# [WHAT YOU NEED TO DO]
a. According to the patent background on protective layers for photosensitive members, what happens when the protective layer's resistance is too low?
b. Continue the patent passage on protective layers and zinc oxide whiskers, picking up right after its final sentence.

# [DOCUMENT SECTION]
↓

For the purpose of not causing the fog as a result of an increase in
residual potential, a method is also proposed in which a Lewis acid such
as 2,4-dinitrobenzoic acid, phthalic anhydride, 2,6-dinitro-p-benzoquinone
or p-bromanil is added in the protective layer so that a relatively slight
trap may be formed without trapping of charges at the interface between
the protective layer and photosensitive layer (for example, Japanese
Laid-open Applications No. 53-133444 and No. 55-157748). There, however,
may arise the problem that the durability such as scratch resistance and
slide resistance are lowered.
Hence, an excessively low resistance of the protective layer results in the
movement of charges in the lateral direction to cause a lowering of
electrostatic charge potential. On the other hand, an excessively high
resistance results in the accumulation of charges to increase residual
potential, so that it is necessary to control the resistance of the
protective layer to a suitable value and also make the resistance stable
to the changes in use environment such as temperature and humidity. In
addition, the protective layer must have a film thickness which is
relatively thin to the extent that it may not substantially affect the
resolution of the photosensitive layer, and also must be excellent in the
durability such as scratch resistance and slide resistance.
Now, proposed is a method in which a protective layer comprising a metallic
oxide dispersed in a binder resin (for example, Japanese Laid-open
Applications No. 57-30846, No. 58-121044 and No. 59-223445). This method
can obtain a photosensitive member free from charge accumulation
accompanying repeated use and stable even to the changes in use
environment. Since, however, the metallic oxide contained in the binder
resin is insoluble to the binder resin and solvent and is in a bulky form,
the optical characteristics may differ depending on the state of
dispersion thereof even when it is contained in the protective layer in a
constant amount. For example, the presence in the protective layer, of
relatively large particles or of agglomerates because of non-uniform state
of dispersion results in a lowering of the transparency of the protective
layer to cause a lowering of the light-sensitivity of the photosensitive
member and a lowering of image quality.
Incidentally, as previously mentioned, whiskers are meant to be beard-like
single crystals, and refer to single crystals having a length not less
than several times the average diameter. Linear-fibrous whiskers of
potassium titanate, silicon carbide, silicon nitride, etc. are known in
the art, and those to which electrical conductivity has been imparted are
also commercially available. These can achieve a superior mechanical
strength, slidability and electrical conductivity in the longitudinal
direction, but no stable mechanical strength, slidability and electrical
conductivity can be obtained in the diameter direction, i.e., the film
thickness direction unless it is added in a large amount. If for that
reason they are added in a large amount, the sensitivity of the
photosensitive layer may be lowered because of a lowering of the
transparency of the protective layer and moreover the adhesion can be
little improved even if it is added in a large amount.
SUMMARY OF THE INVENTION
Accordingly, it is an object of the present invention to provide a
composition with high dispersion, that employs novel zinc oxide whiskers
as a conductive filler and has achieved a very efficient and stable
electrical contact in a resin, which is different from the prior art,
i.e., the techniques in which the high dispersion and high electrical
conductivity are achieved by making smaller or finer the particles of
conductive fillers.

↑

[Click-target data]
↓

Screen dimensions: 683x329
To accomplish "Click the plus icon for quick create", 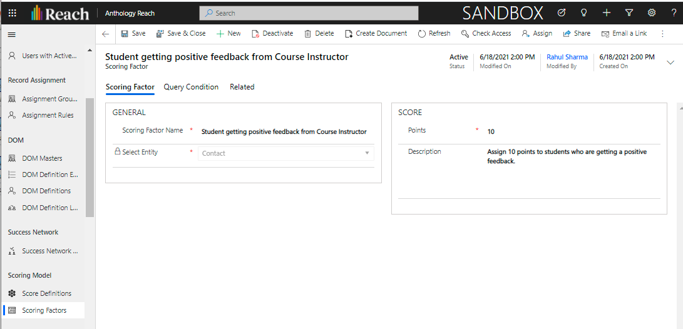I will tap(606, 13).
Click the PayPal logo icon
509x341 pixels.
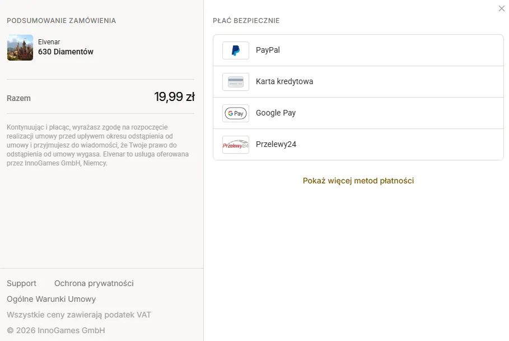tap(236, 50)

↑

# [ANSWERS IN ORDER]
a. Charges move in the lateral direction, which lowers the electrostatic charge potential.

b.
It is another object of the present invention to provide a composition with
a high electrical conductivity and high plasticity, that can impart a high
electrical conductivity by only incorporating in a resin composition a
small amount of filler, retaining excellent properties inherent in the
resin.
It is still another object of the present invention to provide a method of
making a conductive resin film that can obtain a suitable electrical
conductivity, may require no limitation on hues, can be free from the
deterioration due to oxidation, and has a rich flexibility.
It is a further object of the present invention to provide an
electrophotographic photosensitive member having superior environmental
properties, in particular, humidity resistance, and having a stable
electrical conductivity and superior operability, taking account of the
problems previously discussed.
It is a still further object of the present invention to provide an
electrophotographic photosensitive member having a protective layer having
the durability such as adhesion to the photosensitive layer, scratch
resistance and slide resistance and stable to the changes in use
environment, taking account of the problems as previously discussed.
The present invention was made on account of the above respective subjects.
In an embodiment, the present invention is a conductive composition
containing at least zinc oxide whiskers.
In a preferred embodiment, the present invention is a conductive
composition containing zinc oxide whiskers having an aspect ratio of not
less than 3.
In a more preferred embodiment, the present invention is a conductive
composition containing zinc oxide whiskers each having the shape of a
tetrapod structure.
In a still more preferred embodiment, the present invention is a conductive
composition employing zinc oxide whiskers comprising any of the above zinc
oxide whiskers at least part of which is coated with a conductive
material.
The present invention also provides a method of making a conductive
composition, comprising;
a first step of subjecting zinc oxide whiskers to a surface treatment using
a coupling agent; and
a second step of compounding said whiskers into a binder solution;
said zinc oxide whiskers having a tetrapod structure comprised of a central
part and a needle crystal part extending to four different axial
directions from said central part.
In another embodiment, the present invention is a conductive composition
that constitutes a conductive layer positioned between a support and a
photosensitive layer of an electrophotographic photosensitive member and
containing at least zinc oxide whiskers.
In still another embodiment, the present invention is a conductive
composition that constitutes a conductive support of an
electrophotographic photosensitive member, made of a resin and filled with
at least zinc oxide whiskers.
In a further embodiment, the present invention is a conductive composition
that constitutes a protective layer provided on a photosensitive layer of
an electrophotographic photosensitive member and containing at least zinc
oxide whiskers.
BRIEF DESCRIPTION OF THE DRAWING
FIGS. 1 and 3 are electron microscope photographs showing magnified crystal
structures of the zinc oxide whiskers of the present invention;
FIG. 2 is an X-ray diffraction pattern of zinc oxide whiskers used in the
present invention;
FIGS. 4 to 7, 10 and 11 are partial cross sections of the
electrophotographic photosensitive members employing the present
invention; and
FIGS. 8 and 9 are schematic cross sections of electrophotographic copying
machines.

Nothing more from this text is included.